(Records from a collection)
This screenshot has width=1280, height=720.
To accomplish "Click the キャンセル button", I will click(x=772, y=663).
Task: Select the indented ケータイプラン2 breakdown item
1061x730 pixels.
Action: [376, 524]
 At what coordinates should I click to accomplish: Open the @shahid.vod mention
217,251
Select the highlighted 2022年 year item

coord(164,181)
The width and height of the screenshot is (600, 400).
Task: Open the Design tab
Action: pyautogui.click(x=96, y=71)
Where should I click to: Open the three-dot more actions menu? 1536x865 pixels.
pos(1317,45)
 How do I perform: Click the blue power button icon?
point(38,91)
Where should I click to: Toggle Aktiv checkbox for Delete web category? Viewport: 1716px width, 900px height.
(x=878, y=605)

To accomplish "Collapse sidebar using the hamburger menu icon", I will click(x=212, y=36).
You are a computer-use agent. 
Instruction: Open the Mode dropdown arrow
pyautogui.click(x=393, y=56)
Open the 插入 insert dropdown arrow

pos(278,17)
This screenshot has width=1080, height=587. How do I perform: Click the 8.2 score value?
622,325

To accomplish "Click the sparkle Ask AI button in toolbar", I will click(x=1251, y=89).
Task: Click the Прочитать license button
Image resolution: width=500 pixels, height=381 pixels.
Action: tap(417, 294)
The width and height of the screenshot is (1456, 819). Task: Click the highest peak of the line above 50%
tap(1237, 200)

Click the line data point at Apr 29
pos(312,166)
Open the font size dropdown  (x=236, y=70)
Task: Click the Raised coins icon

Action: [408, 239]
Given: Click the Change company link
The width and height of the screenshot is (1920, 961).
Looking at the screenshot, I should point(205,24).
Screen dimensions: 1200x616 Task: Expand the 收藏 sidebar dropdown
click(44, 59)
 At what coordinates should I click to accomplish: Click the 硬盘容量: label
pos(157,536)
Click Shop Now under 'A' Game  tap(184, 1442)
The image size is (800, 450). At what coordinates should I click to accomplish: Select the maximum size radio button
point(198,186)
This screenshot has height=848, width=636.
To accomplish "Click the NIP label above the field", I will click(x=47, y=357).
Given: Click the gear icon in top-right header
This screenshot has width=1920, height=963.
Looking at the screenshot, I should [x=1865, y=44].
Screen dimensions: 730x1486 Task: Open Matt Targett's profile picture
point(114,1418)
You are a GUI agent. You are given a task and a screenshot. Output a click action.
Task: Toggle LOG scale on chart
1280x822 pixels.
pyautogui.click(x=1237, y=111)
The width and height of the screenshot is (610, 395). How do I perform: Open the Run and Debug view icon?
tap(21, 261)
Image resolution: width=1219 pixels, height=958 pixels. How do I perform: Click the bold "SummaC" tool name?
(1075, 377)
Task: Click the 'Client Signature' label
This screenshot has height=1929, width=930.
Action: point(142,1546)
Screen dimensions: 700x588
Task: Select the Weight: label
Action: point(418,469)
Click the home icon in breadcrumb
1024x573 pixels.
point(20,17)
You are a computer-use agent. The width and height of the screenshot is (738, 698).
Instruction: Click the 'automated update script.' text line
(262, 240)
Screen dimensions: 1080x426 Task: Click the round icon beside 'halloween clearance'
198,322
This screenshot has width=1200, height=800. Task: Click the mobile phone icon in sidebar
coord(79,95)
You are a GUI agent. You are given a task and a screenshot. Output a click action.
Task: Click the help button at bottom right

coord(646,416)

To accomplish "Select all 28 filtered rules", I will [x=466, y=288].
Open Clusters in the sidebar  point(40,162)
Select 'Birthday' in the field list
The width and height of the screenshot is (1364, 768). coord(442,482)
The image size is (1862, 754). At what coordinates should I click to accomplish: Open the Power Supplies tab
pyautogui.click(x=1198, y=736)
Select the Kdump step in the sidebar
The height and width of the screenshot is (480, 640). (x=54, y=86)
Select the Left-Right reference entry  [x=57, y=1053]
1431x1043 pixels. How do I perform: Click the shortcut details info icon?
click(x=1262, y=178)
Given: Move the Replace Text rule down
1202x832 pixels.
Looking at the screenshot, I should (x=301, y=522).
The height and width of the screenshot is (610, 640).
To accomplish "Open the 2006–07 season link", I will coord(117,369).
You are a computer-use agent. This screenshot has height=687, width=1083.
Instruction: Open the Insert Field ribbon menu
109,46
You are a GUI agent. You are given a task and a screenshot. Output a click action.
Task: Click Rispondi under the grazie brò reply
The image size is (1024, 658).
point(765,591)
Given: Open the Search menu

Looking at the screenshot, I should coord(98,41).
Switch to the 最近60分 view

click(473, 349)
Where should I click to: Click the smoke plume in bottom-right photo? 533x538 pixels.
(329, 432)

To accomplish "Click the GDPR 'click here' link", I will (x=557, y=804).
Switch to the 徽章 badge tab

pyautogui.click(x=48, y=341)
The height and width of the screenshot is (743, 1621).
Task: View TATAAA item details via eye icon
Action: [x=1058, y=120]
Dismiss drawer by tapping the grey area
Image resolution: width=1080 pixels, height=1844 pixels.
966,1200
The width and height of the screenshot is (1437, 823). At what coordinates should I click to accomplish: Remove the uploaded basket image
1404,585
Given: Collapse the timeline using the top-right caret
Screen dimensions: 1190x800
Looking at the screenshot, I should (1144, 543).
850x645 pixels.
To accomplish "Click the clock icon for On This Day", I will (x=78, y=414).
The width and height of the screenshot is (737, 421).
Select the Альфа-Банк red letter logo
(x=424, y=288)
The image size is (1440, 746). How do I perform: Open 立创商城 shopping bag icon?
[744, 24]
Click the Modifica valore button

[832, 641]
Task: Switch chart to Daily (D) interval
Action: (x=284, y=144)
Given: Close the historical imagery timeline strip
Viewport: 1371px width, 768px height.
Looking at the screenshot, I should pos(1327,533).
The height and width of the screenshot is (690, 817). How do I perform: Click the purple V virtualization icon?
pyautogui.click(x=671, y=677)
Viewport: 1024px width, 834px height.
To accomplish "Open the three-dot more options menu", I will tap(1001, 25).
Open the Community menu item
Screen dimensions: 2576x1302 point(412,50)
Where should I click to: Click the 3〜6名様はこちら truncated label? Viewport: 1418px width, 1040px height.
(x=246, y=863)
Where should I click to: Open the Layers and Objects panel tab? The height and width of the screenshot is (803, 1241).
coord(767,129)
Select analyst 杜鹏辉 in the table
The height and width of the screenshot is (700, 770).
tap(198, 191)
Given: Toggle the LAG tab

• **INSTRUCTIONS FOR THE TASK**
Nothing may be dropped or altered; repeat every record in full.

• **EXERCISE OUTPUT**
This screenshot has width=1280, height=720.
To accomplish "Click the キャンセル button", I will click(x=772, y=663).
Task: Select the indented ケータイプラン2 breakdown item
1061x730 pixels.
Action: [376, 524]
 At what coordinates should I click to accomplish: Open the @shahid.vod mention
217,251
Select the highlighted 2022年 year item

coord(164,181)
The width and height of the screenshot is (600, 400).
Task: Open the Design tab
Action: pyautogui.click(x=96, y=71)
Where should I click to: Open the three-dot more actions menu? 1536x865 pixels.
pos(1317,45)
 How do I perform: Click the blue power button icon?
point(38,91)
Where should I click to: Toggle Aktiv checkbox for Delete web category? Viewport: 1716px width, 900px height.
(x=878, y=605)

To accomplish "Collapse sidebar using the hamburger menu icon", I will click(x=212, y=36).
You are a computer-use agent. 
Instruction: Open the Mode dropdown arrow
pyautogui.click(x=393, y=56)
Open the 插入 insert dropdown arrow

pos(278,17)
This screenshot has width=1080, height=587. How do I perform: Click the 8.2 score value?
622,325

To accomplish "Click the sparkle Ask AI button in toolbar", I will click(x=1251, y=89).
Task: Click the Прочитать license button
Image resolution: width=500 pixels, height=381 pixels.
Action: tap(417, 294)
The width and height of the screenshot is (1456, 819). Task: Click the highest peak of the line above 50%
tap(1237, 200)

Click the line data point at Apr 29
pos(312,166)
Open the font size dropdown  (x=236, y=70)
Task: Click the Raised coins icon

Action: [408, 239]
Given: Click the Change company link
The width and height of the screenshot is (1920, 961).
Looking at the screenshot, I should point(205,24).
Screen dimensions: 1200x616 Task: Expand the 收藏 sidebar dropdown
click(44, 59)
 At what coordinates should I click to accomplish: Click the 硬盘容量: label
pos(157,536)
Click Shop Now under 'A' Game  tap(184, 1442)
The image size is (800, 450). At what coordinates should I click to accomplish: Select the maximum size radio button
point(198,186)
This screenshot has height=848, width=636.
To accomplish "Click the NIP label above the field", I will click(x=47, y=357).
Given: Click the gear icon in top-right header
This screenshot has width=1920, height=963.
Looking at the screenshot, I should [x=1865, y=44].
Screen dimensions: 730x1486 Task: Open Matt Targett's profile picture
point(114,1418)
You are a GUI agent. You are given a task and a screenshot. Output a click action.
Task: Toggle LOG scale on chart
1280x822 pixels.
pyautogui.click(x=1237, y=111)
The width and height of the screenshot is (610, 395). How do I perform: Open the Run and Debug view icon?
tap(21, 261)
Image resolution: width=1219 pixels, height=958 pixels. How do I perform: Click the bold "SummaC" tool name?
(1075, 377)
Task: Click the 'Client Signature' label
This screenshot has height=1929, width=930.
Action: point(142,1546)
Screen dimensions: 700x588
Task: Select the Weight: label
Action: point(418,469)
Click the home icon in breadcrumb
1024x573 pixels.
point(20,17)
You are a computer-use agent. The width and height of the screenshot is (738, 698).
Instruction: Click the 'automated update script.' text line
(262, 240)
Screen dimensions: 1080x426 Task: Click the round icon beside 'halloween clearance'
198,322
This screenshot has width=1200, height=800. Task: Click the mobile phone icon in sidebar
coord(79,95)
You are a GUI agent. You are given a task and a screenshot. Output a click action.
Task: Click the help button at bottom right

coord(646,416)

To accomplish "Select all 28 filtered rules", I will [x=466, y=288].
Open Clusters in the sidebar  point(40,162)
Select 'Birthday' in the field list
The width and height of the screenshot is (1364, 768). coord(442,482)
The image size is (1862, 754). At what coordinates should I click to accomplish: Open the Power Supplies tab
pyautogui.click(x=1198, y=736)
Select the Kdump step in the sidebar
The height and width of the screenshot is (480, 640). (x=54, y=86)
Select the Left-Right reference entry  [x=57, y=1053]
1431x1043 pixels. How do I perform: Click the shortcut details info icon?
click(x=1262, y=178)
Given: Move the Replace Text rule down
1202x832 pixels.
Looking at the screenshot, I should (x=301, y=522).
The height and width of the screenshot is (610, 640).
To accomplish "Open the 2006–07 season link", I will coord(117,369).
You are a computer-use agent. This screenshot has height=687, width=1083.
Instruction: Open the Insert Field ribbon menu
109,46
You are a GUI agent. You are given a task and a screenshot. Output a click action.
Task: Click Rispondi under the grazie brò reply
The image size is (1024, 658).
point(765,591)
Given: Open the Search menu

Looking at the screenshot, I should coord(98,41).
Switch to the 最近60分 view

click(473, 349)
Where should I click to: Click the smoke plume in bottom-right photo? 533x538 pixels.
(329, 432)

To accomplish "Click the GDPR 'click here' link", I will (x=557, y=804).
Switch to the 徽章 badge tab

pyautogui.click(x=48, y=341)
The height and width of the screenshot is (743, 1621).
Task: View TATAAA item details via eye icon
Action: [x=1058, y=120]
Dismiss drawer by tapping the grey area
Image resolution: width=1080 pixels, height=1844 pixels.
966,1200
The width and height of the screenshot is (1437, 823). At what coordinates should I click to accomplish: Remove the uploaded basket image
1404,585
Given: Collapse the timeline using the top-right caret
Screen dimensions: 1190x800
Looking at the screenshot, I should (1144, 543).
850x645 pixels.
To accomplish "Click the clock icon for On This Day", I will (x=78, y=414).
The width and height of the screenshot is (737, 421).
Select the Альфа-Банк red letter logo
(x=424, y=288)
The image size is (1440, 746). How do I perform: Open 立创商城 shopping bag icon?
[744, 24]
Click the Modifica valore button

[832, 641]
Task: Switch chart to Daily (D) interval
Action: (x=284, y=144)
Given: Close the historical imagery timeline strip
Viewport: 1371px width, 768px height.
Looking at the screenshot, I should pos(1327,533).
The height and width of the screenshot is (690, 817). How do I perform: Click the purple V virtualization icon?
pyautogui.click(x=671, y=677)
Viewport: 1024px width, 834px height.
To accomplish "Open the three-dot more options menu", I will tap(1001, 25).
Open the Community menu item
Screen dimensions: 2576x1302 point(412,50)
Where should I click to: Click the 3〜6名様はこちら truncated label? Viewport: 1418px width, 1040px height.
(x=246, y=863)
Where should I click to: Open the Layers and Objects panel tab? The height and width of the screenshot is (803, 1241).
coord(767,129)
Select analyst 杜鹏辉 in the table
The height and width of the screenshot is (700, 770).
tap(198, 191)
Given: Toggle the LAG tab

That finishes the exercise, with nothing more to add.